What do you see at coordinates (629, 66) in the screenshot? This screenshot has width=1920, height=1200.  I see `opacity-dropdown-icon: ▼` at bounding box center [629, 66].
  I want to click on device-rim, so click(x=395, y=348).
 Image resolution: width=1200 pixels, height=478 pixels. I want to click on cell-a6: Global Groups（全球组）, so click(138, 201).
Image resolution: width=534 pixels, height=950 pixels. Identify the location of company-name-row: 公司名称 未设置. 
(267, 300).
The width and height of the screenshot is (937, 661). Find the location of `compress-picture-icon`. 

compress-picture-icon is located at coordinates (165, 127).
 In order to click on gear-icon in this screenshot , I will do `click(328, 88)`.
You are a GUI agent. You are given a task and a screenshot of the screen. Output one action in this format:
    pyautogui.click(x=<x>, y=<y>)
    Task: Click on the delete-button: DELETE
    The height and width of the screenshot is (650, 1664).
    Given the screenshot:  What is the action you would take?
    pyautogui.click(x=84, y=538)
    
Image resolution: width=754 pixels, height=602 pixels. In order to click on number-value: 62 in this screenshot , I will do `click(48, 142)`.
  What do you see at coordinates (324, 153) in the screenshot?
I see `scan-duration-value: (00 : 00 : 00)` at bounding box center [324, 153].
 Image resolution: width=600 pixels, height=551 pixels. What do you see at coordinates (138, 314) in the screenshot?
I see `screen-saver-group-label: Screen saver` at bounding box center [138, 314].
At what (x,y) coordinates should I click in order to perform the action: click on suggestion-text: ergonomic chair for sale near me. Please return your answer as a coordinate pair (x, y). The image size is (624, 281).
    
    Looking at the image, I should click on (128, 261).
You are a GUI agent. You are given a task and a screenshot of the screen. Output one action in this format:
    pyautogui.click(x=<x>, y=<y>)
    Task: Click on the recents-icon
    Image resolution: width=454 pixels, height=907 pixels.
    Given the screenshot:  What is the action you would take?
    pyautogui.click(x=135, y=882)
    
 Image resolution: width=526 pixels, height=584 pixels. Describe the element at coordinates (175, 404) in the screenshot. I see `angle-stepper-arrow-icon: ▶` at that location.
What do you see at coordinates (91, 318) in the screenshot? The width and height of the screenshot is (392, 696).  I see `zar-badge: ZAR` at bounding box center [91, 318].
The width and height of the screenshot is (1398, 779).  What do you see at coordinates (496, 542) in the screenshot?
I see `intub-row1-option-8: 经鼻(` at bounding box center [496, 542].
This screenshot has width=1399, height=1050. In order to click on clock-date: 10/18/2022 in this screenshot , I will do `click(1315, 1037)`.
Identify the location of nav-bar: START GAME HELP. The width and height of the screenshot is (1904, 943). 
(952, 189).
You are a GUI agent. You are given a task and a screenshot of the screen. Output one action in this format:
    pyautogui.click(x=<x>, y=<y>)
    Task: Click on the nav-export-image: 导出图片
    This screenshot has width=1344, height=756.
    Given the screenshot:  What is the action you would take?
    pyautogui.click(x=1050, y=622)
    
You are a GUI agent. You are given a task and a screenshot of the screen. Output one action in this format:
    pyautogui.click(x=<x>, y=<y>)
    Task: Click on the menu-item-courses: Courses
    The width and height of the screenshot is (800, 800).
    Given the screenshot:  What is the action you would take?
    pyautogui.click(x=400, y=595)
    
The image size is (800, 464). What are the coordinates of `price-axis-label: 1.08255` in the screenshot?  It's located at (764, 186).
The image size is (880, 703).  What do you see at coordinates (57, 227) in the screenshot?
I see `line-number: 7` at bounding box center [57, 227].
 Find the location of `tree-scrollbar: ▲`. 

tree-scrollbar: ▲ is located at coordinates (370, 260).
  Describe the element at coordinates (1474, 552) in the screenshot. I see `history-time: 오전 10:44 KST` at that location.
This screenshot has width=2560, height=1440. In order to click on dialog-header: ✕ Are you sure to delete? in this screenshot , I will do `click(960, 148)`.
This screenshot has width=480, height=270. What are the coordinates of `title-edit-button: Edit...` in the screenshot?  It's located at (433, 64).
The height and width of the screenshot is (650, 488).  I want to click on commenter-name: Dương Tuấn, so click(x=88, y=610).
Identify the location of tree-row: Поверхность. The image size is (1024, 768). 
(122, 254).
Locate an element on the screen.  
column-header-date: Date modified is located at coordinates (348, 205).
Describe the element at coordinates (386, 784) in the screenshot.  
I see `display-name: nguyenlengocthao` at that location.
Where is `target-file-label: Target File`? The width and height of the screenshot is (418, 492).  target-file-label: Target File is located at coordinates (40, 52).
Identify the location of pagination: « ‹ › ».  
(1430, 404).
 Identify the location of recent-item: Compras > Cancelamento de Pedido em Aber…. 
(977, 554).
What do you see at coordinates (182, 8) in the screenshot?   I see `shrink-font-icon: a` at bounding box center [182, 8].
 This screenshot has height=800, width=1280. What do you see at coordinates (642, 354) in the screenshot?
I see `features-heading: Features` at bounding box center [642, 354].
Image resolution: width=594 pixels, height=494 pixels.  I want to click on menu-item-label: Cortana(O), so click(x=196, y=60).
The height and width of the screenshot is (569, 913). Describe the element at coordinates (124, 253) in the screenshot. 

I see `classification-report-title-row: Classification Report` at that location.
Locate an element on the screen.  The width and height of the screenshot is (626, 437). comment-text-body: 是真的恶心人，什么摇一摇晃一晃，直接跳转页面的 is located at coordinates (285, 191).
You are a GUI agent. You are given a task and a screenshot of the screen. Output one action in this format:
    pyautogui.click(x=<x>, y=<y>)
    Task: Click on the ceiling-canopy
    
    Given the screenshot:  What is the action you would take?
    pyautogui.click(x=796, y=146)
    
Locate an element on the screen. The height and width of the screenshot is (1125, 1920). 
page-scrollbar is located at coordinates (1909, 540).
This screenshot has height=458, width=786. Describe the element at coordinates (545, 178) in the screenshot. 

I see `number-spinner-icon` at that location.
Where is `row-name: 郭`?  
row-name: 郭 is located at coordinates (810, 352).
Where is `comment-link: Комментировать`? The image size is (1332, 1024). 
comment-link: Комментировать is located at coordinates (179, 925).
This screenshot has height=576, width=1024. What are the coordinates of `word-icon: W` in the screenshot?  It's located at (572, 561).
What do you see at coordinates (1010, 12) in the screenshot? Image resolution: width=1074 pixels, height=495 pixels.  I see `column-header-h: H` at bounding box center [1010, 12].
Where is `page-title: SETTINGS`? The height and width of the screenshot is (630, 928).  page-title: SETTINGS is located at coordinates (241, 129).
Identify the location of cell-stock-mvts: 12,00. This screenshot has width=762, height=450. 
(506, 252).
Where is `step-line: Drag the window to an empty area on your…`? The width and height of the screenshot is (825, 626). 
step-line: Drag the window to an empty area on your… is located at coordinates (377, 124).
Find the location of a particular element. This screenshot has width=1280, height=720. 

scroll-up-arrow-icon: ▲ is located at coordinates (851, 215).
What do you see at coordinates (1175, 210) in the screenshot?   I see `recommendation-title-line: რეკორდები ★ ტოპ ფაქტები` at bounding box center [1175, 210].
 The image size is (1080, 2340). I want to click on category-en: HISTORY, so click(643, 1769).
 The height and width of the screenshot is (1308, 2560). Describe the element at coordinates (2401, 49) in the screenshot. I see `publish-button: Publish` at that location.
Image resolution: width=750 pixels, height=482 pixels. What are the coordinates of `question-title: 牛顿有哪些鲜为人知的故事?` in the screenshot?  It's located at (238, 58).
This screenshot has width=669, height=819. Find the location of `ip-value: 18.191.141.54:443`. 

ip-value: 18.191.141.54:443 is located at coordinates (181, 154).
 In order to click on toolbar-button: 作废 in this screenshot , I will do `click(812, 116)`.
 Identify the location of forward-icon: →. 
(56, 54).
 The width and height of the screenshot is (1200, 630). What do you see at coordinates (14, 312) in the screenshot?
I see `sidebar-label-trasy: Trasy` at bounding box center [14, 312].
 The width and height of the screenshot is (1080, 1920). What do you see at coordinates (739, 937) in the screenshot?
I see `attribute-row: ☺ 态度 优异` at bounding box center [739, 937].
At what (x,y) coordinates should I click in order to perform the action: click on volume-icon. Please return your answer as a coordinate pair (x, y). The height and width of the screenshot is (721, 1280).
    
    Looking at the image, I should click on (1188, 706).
============
Пожалуйста, представь в виде JSON-списка строк строки в пунктах выше между строкой, содержащей «Find the location of a», и строкой, содержащей «scroll-up-arrow-icon: ▲ is», включительно. Каждой строке соответствует один элемент списка, пустые строки пропусти.

[
  "Find the location of a particular element. This screenshot has width=1280, height=720. ",
  "scroll-up-arrow-icon: ▲ is located at coordinates (851, 215)."
]